Sabemos que la Guerra de Sucesión a la Corona española, librada en los inicios del siglo XVIII, fue algo más que un conflicto sucesorio y sabemos que supuso algo más que un cambio de dinastía. Supuso, sobre todo, la posibilidad de desarrollo de una monarquía absoluta sin los obstáculos que ciertos particularismos, en este caso forales, venían ofreciendo al despliegue y al reforzamiento de la autoridad real. Y eso se hizo en el contexto de una guerra con claras implicaciones políticas internacionales. La forma en que finalmente se resolvió la contienda, a favor de los borbones, condicionaría desde el primer momento el devenir histórico de la Corona y sus relaciones con el reino y con las distintas partes de éste. Es decir, con la nobleza, con la Iglesia, con las ciudades. Será un momento más, pero de consecuencias irreversibles, en el declinar del tradicional pactismo.

Desde 1707, pero sobre todo desde que el decreto de 29 de junio de 1714 aboliera la legalidad foral de los territorios de la que pasaría a ser la antigua Corona de Aragón, la dinastía entrante, de la mano de Felipe V, iniciaría una nueva dinámica política. Pronto pudo vislumbrarse una acción de gobierno marcada por los deseos y por la necesidad de uniformización legislativa, de centralización y también por las reformas de corte ilustrado.
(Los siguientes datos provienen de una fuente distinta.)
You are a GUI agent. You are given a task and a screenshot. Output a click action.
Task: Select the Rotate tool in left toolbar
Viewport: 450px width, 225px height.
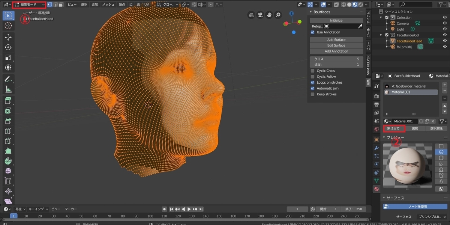(x=8, y=47)
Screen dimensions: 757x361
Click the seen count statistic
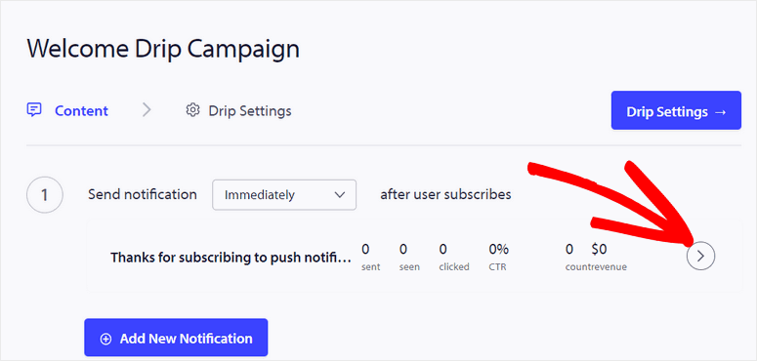409,257
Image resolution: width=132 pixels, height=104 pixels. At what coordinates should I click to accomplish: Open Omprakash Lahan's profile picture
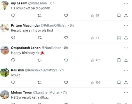(x=5, y=50)
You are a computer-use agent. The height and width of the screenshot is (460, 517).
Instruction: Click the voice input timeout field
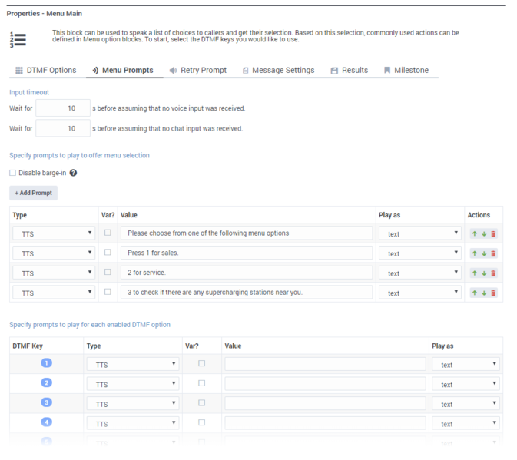[62, 108]
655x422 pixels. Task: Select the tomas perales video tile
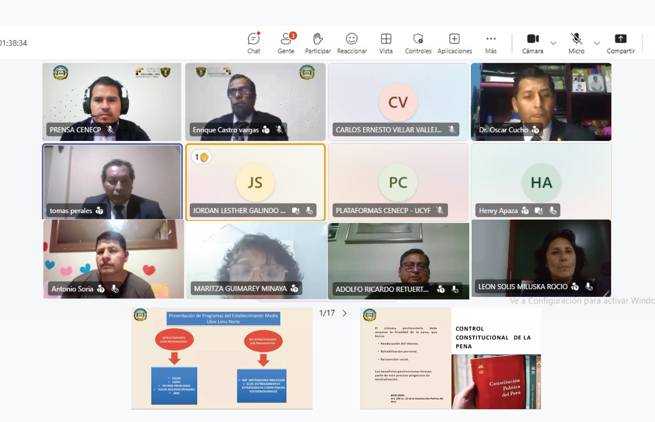coord(112,181)
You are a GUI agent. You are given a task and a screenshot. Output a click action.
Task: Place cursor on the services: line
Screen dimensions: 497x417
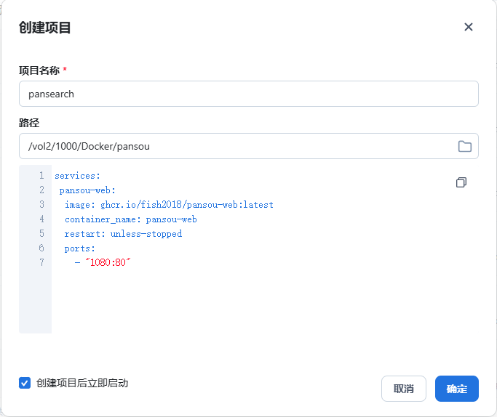77,176
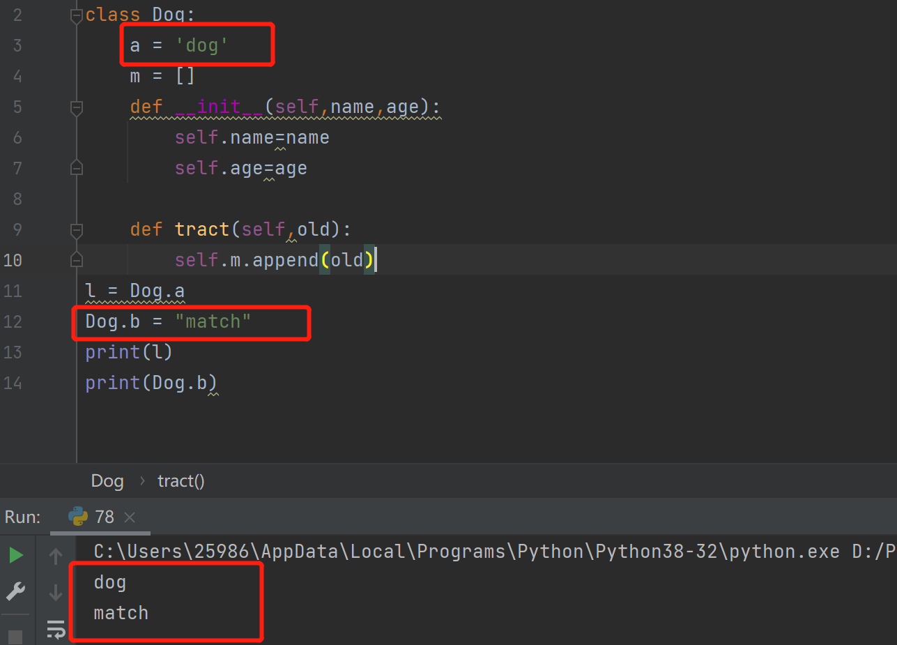Close the run tab labeled 78
897x645 pixels.
pos(129,517)
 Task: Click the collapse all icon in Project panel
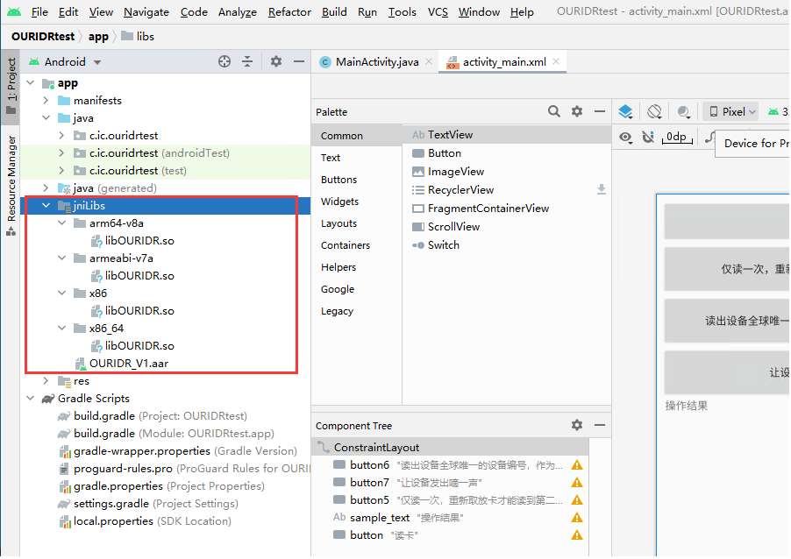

Y para ello se requerían, precisamente, la abolición y la eliminación de cuantos obstáculos legales, institucionales y sociales lo impidieran. Se estaba en guerra y la mejor forma de asegurar el éxito en esa nueva empresa parecía la militarización del gobierno de unos territorios que dejaban de regirse por sus antiguas leyes, para pasar a hacerlo conforme a lo establecido en la Nueva Planta. Los referentes castellano y francés servirían para reordenar el gobierno de los pueblos y ciudades de la monarquía. Así, ya no se hablará más de jurados, sino de regidores, ni de jurat en cap, sino de corregidor, de alcaldes mayores y de intendentes. Castilla, Andalucía, Aragón, Valencia o Cataluña, no importa, todos debían someterse a una regla común, bajo el control regio ejercido a través de sus delegados en las nuevas provincias o gobernaciones, conforme, pues, a la nueva delimitación y denominación de los territorios peninsulares de la monarquía hispana. Todo parecía indicar que, ante este distinto modo de hacer, la Corona cercenaba aquello que de autogobierno ciudadano pudiera restar de épocas precedentes. La lógica de centralización y de absolutización del poder en manos de la Corona semejaba un proceso ineluctable en virtud del cual se desvitalizaban todas las partes del reino. Con unos monarcas a partir de entonces absolutos e ilustrados, la centralización política, hacendística y administrativa, el reformismo en general, parecían mostrarse con unos perfiles tan nítidos que resultaba difícil interpretarlos al margen o fuera de lo que pudiera suponer un modelo plenamente estatal.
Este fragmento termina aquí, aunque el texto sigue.